Selected excerpt:
This program demonstrates Color BASIC’s string garbage collection. As strings are manipulated, string memory used will continue to grow until BASIC decides to clean up the string space and move things around a bit.
The program creates a string array and fills each entry up with string data. Using code that checks how much string space is remaining, it will delete old strings if string memory is low.
Watching it run reveals some curious things…
On an Extended or Disk BASIC system, you will need to do a PCLEAR 1 to get enough memory to run it.
- Line 5 – We CLEAR enough string space to hold 100 lines at their largest size of 255 characters. Note that when you use DIM to set an array size, it is base-0. Doing a DIM A$(99) gives you A$(0) to A$(99) — 100 elements. Thus, the CLEAR uses 100, but the DIM in the next line uses 99.
- Line 10 – MX represents the maximum number of lines in the array.

Work to do:
1. List every BASIC command named in the Color BASIC program description.
2. In the Color BASIC program description, what does MX represent?
3. Output the Color BASIC program description from "This program demonstrates" up to and including "memory is low.".
The lines after this have nothing to do with the Color BASIC program description.

Record list:
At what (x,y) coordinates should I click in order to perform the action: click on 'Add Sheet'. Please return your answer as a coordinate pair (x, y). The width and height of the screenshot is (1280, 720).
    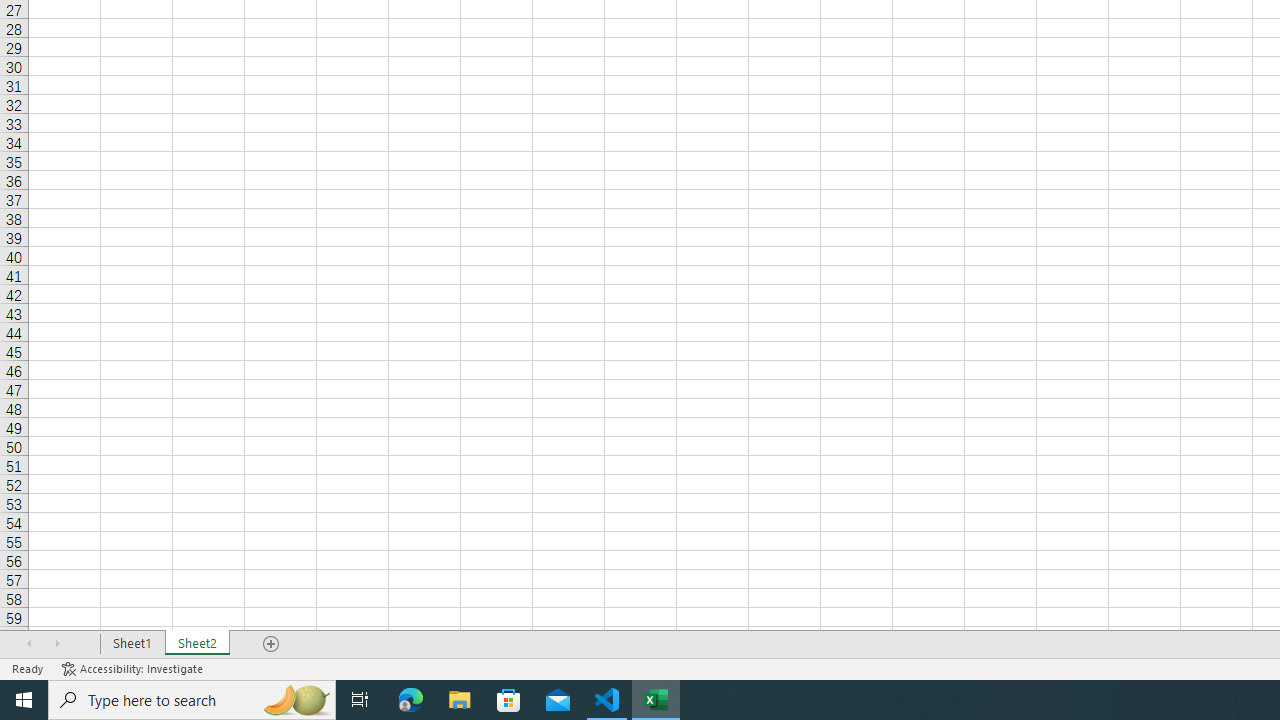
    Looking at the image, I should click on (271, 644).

---

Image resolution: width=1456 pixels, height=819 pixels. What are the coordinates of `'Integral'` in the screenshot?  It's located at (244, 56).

Answers to the tasks:
1. CLEAR, DIM, PCLEAR

2. The maximum number of lines in the array.

3.
This program demonstrates Color BASIC’s string garbage collection. As strings are manipulated, string memory used will continue to grow until BASIC decides to clean up the string space and move things around a bit.
The program creates a string array and fills each entry up with string data. Using code that checks how much string space is remaining, it will delete old strings if string memory is low.